The Justice Department’s annual report on the U.S. drug trade provides new data, but tells the same old story: the government’s drug policy is not working.
In the past five years, only two National Drug Intelligence Center (NDIC) reports have set out any progress in the U.S. “drug war.” The 2008 and 2009 reports maintained that cocaine availability was dropping in the U.S., causing the drug’s street price to go up. Cocaine shortages allegedly persisted in 2010, even though the Justice Department observed that the overall availability of drugs — including marijuana, heroin, methaphetamine and MDMA — was increasing.
This year’s National Drug Threat Assessment report (pdf) confirms InSight Crime’s previous observation that the NDIC’s findings — specifically those concerning cocaine price declines — do not represent significant progress. The latest data shows that the price of cocaine has settled, and even begun to drop slightly, suggesting that supply is stable.
Such data does little to support the argument that drug traffickers are feeling the pressure from U.S. efforts. According to the government’s reasoning, measuring the price of cocaine is a key way to measure the success of the U.S.-backed campaign against Mexican and Colombian drug cartels. If there is a cocaine shortage in the U.S., the theory goes, the drug’s street price would be higher, and purity levels would also be impacted.
But, as the latest NDIC data points out, this simply isn’t the case.
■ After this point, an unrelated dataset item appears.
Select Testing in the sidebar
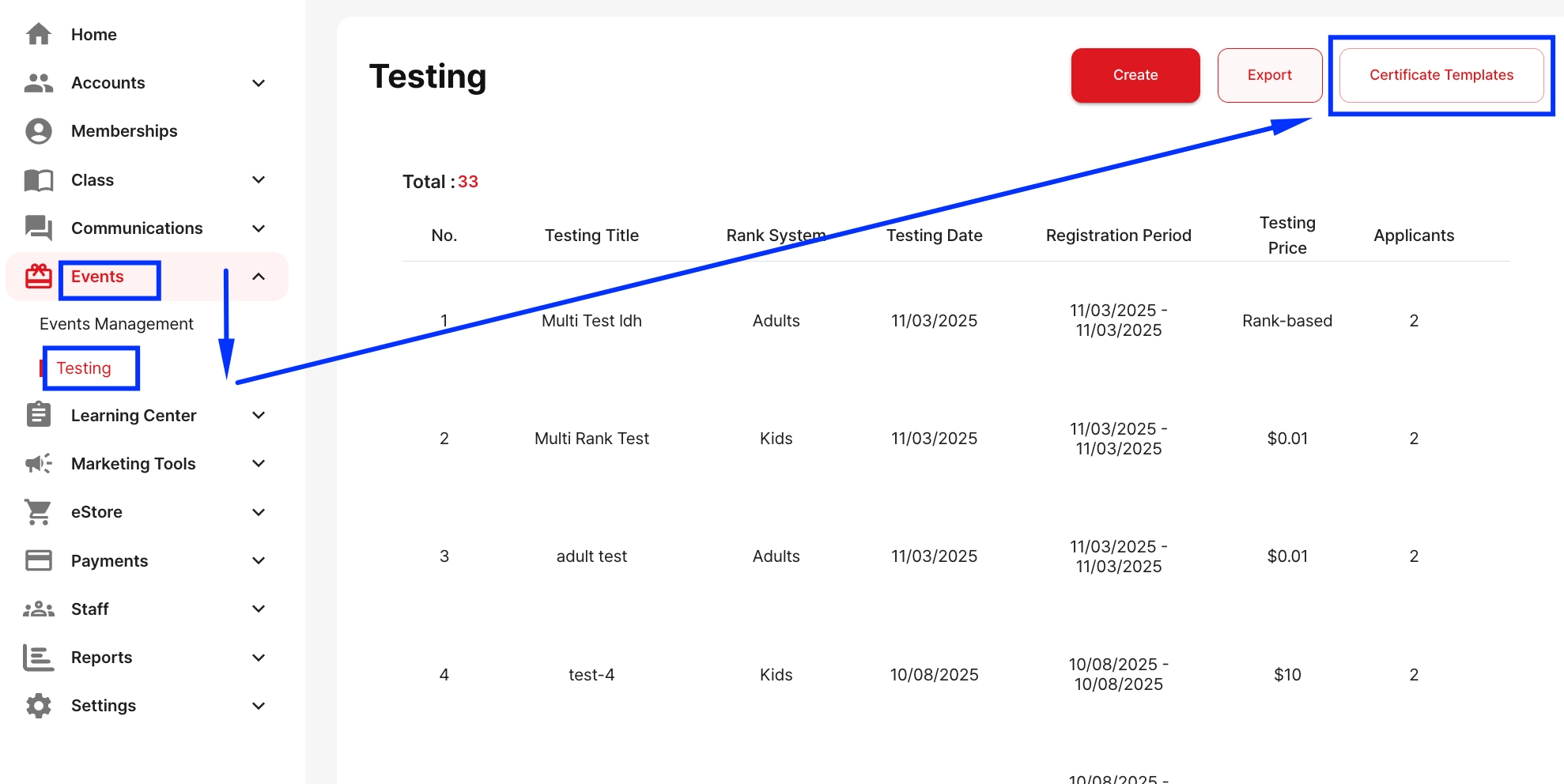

It’s also worth noting that the NDIC reports draws from a database maintained by the Drug Enforcement Administration (DEA). The database is basically a catalogue of drug samples that local law enforcement bodies send to the DEA for analysis. Hence the database, known as STRIDE, is not an accurate reflection of national market trends. Another study commissioned by non-profit group the Institute for Defense Analyses, which also used STRIDE data, contradicts the NDIC’s findings and confirms the long-term trend is for falling — not rising — cocaine prices.
The price of cocaine isn’t the only shifting trend observed by the NDIC:
- The overall availability of other drugs, besides cocaine, continues to rise. Drug use is up among young people, whose top two narcotics of choice are marijuana and prescription pills. In another significant change, Mexican “black tar” heroin is now readily available in areas where it was previously unheard of.
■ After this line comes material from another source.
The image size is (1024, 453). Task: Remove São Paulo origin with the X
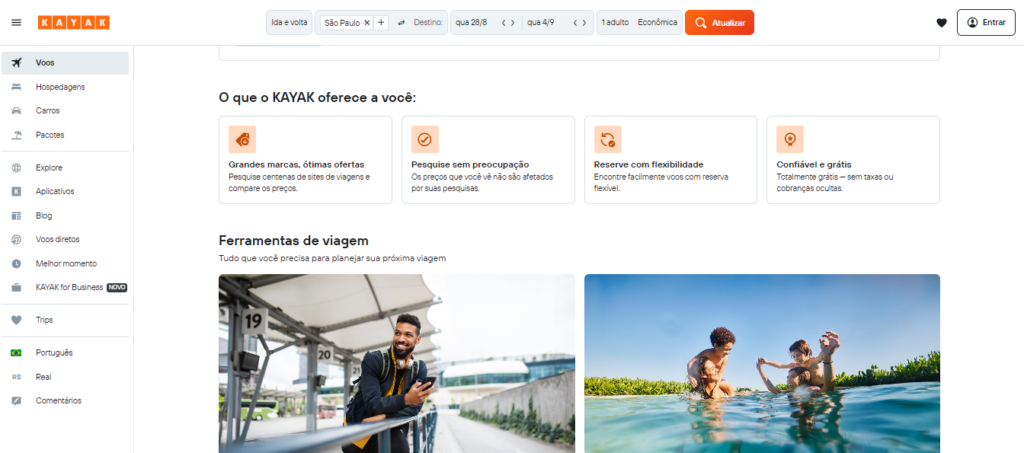tap(367, 22)
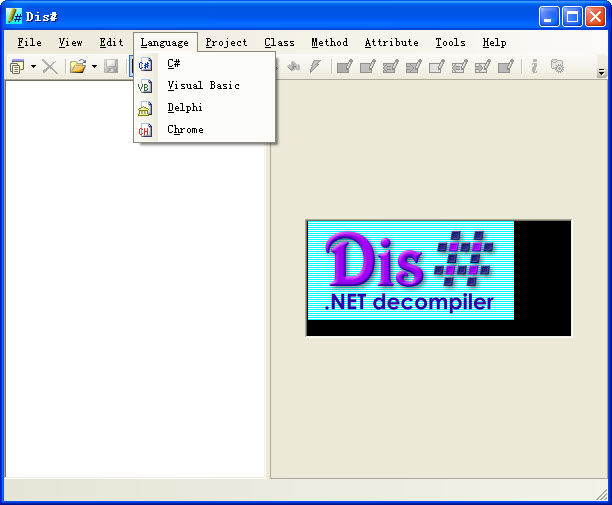Open the Help menu
Viewport: 612px width, 505px height.
[x=494, y=43]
- The report debunks the theory that there is significant “spillover” violence in the U.S. border states with Mexico. Overall, crime and violence in U.S. border communities decreased from 2009 to 2010, according to the FBI statistics cited by the NDIC. The alleged targeting of U.S. border officials, which has caused so much political hysteria, has also been exaggerated, according to the findings of the report. Overall, violence levels against law enforcement officers are stable, with 1,056 assaults registered in 2009, compared to 1,049 in 2010. Surges of violence in some areas (Tucson and El Paso) accompanied decreases in others (San Diego).
- A more real threat than spillover violence is evidence of growing ties between gangs in the U.S. southwest and Mexican cartels. The three main gangs that collaborate with the Mexicans — La Eme in San Diego, which works with the the Tijuana Cartel; Barrio Azteca, which works with the Juarez Cartel; and the 38th Street gang in Los Angeles — are among the main distributors of drugs in the U.S. Southwest and beyond.
- The influence of Colombian drug-trafficking cells in the U.S. has declined significantly and is unlikely to resurge. In a sharp contrast to 25 or 30 years ago, Mexican groups are now the primary controllers of the supply, trafficking and distribution chains in the U.S. Especially along the East Coast, the declining influence of the Colombians is allowing other groups — primarily Dominican or Cuban in origin — to step in and develop domestic trafficking networks.